Opium

by hellion_dctr



Series: Doctor’s Prescribed Drabbles [2]
Category: Original Work
Genre: Age Regression/De-Aging, Deal with a Devil, Idea drabble, Possessive Behavior, Rating May Change, Warnings May Change
Language: English
Status: Completed
Published: 2020-01-27
Updated: 2020-01-27
Packaged: 2021-02-27 08:15:33
Rating: General Audiences
Warnings: No Archive Warnings Apply
Chapters: 1
Words: 1,909
Publisher: archiveofourown.org
Story URL: https://archiveofourown.org/works/22423942
Author URL: https://archiveofourown.org/users/hellion_dctr/pseuds/hellion_dctr
Summary: A deal with a demon lord goes wrong, as they often do.
Series: Doctor’s Prescribed Drabbles [2]
Series URL: https://archiveofourown.org/series/1613662
Kudos: 20





	Opium

“You can’t be here.” 

Frau had won. He’d locked the demon up for good, banished them beyond the point of return. They shouldn’t be there. The former exorcist’s ears were ringing. The demon approached, making Frau take a few stumbling steps back––not even remotely prepared for this battle now. It had been hard enough the first time. 

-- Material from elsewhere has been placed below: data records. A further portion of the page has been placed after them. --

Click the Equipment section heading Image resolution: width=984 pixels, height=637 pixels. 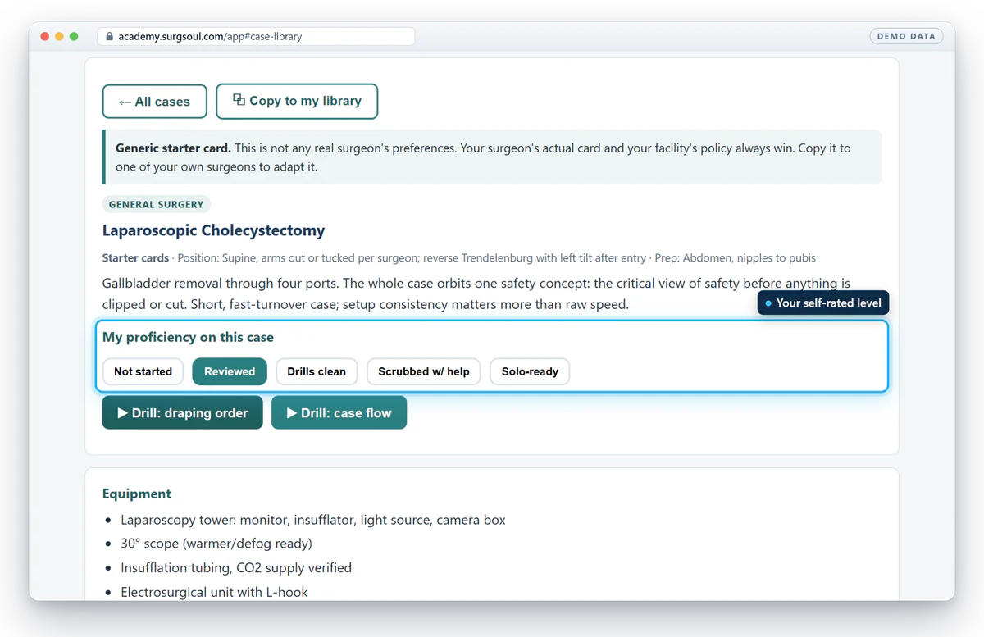point(137,494)
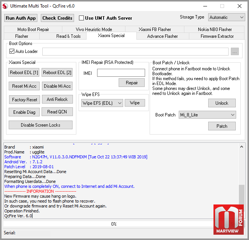The width and height of the screenshot is (249, 240).
Task: Click the Run Auth App button
Action: tap(21, 18)
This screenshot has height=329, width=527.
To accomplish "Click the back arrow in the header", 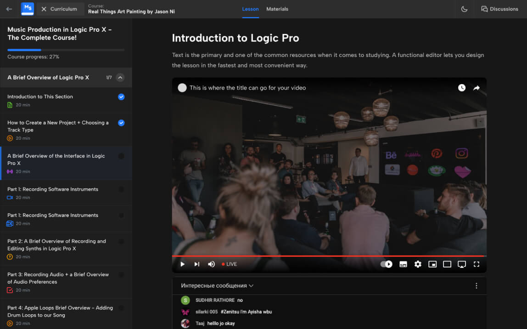I will click(9, 9).
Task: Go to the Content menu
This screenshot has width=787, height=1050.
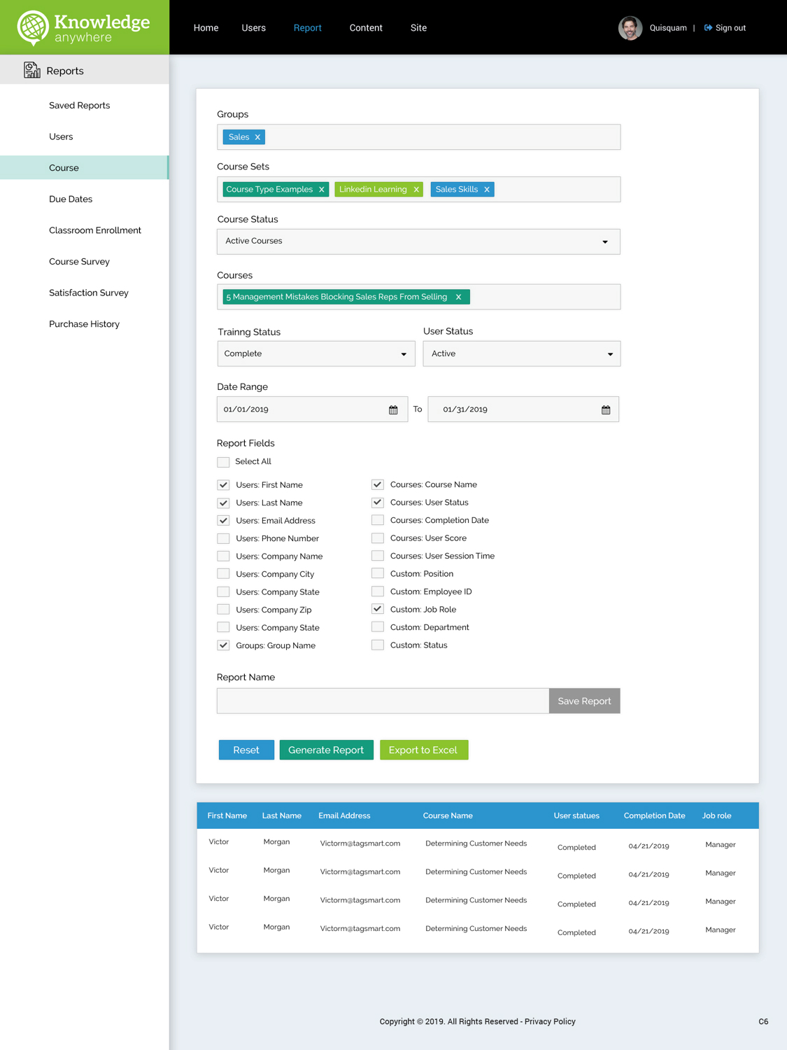Action: [x=366, y=28]
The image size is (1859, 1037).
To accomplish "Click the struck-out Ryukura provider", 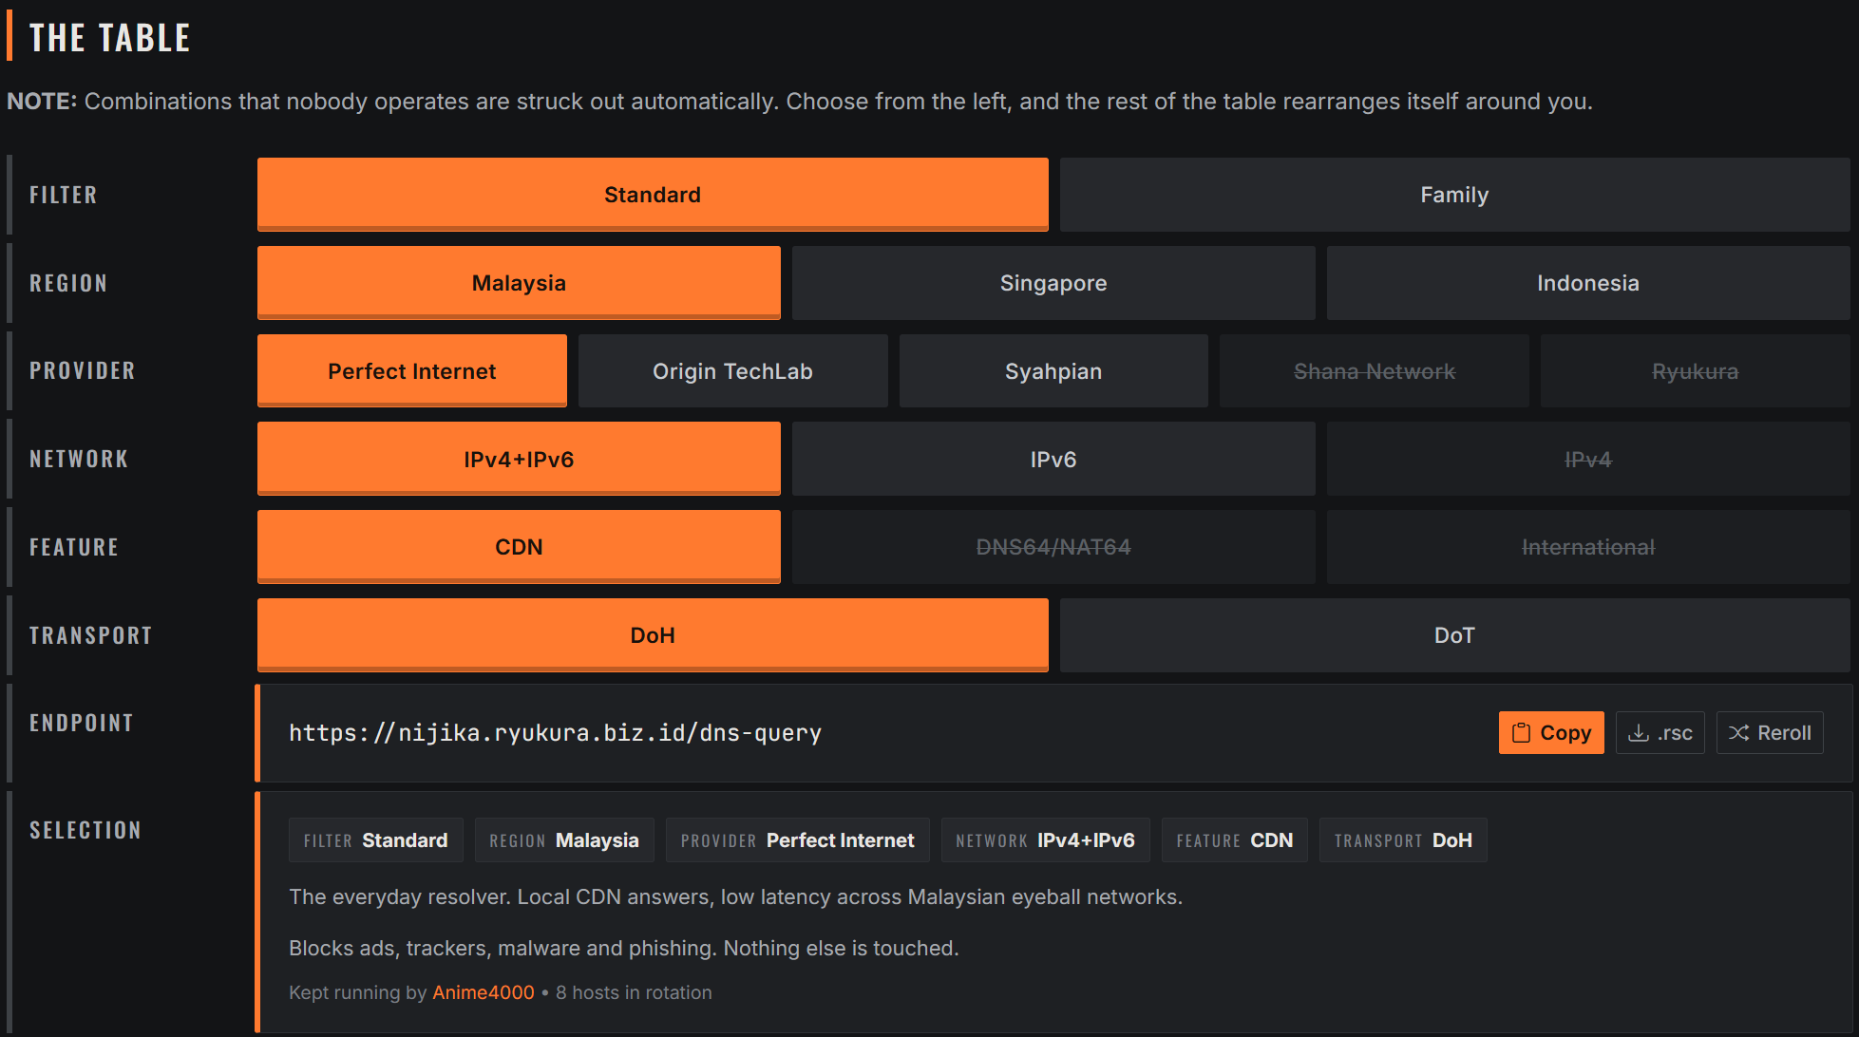I will (x=1696, y=371).
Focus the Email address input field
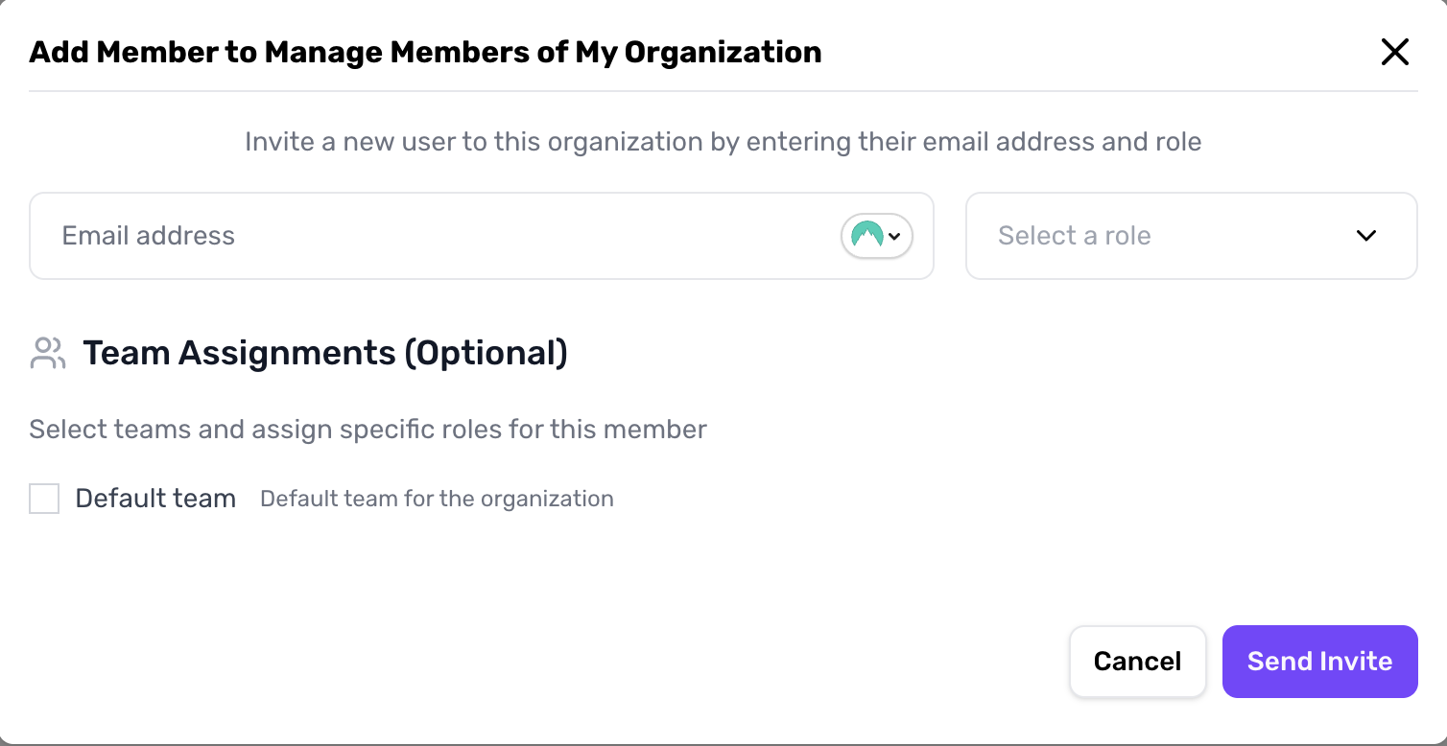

“I heard you’ve retired,” the demon said, smirking, so smug. They moved closer, a different vessel but those eyes were the same. Frau could recognize them anywhere, no matter how long it’s been since he last saw them. “I really had to see for myself.” They raise a hand, easily freezing the senior man to the spot where he stood beside the kitchen table, the chair on the floor flipped over in Frau’s moment of shock at the demon when they first appeared.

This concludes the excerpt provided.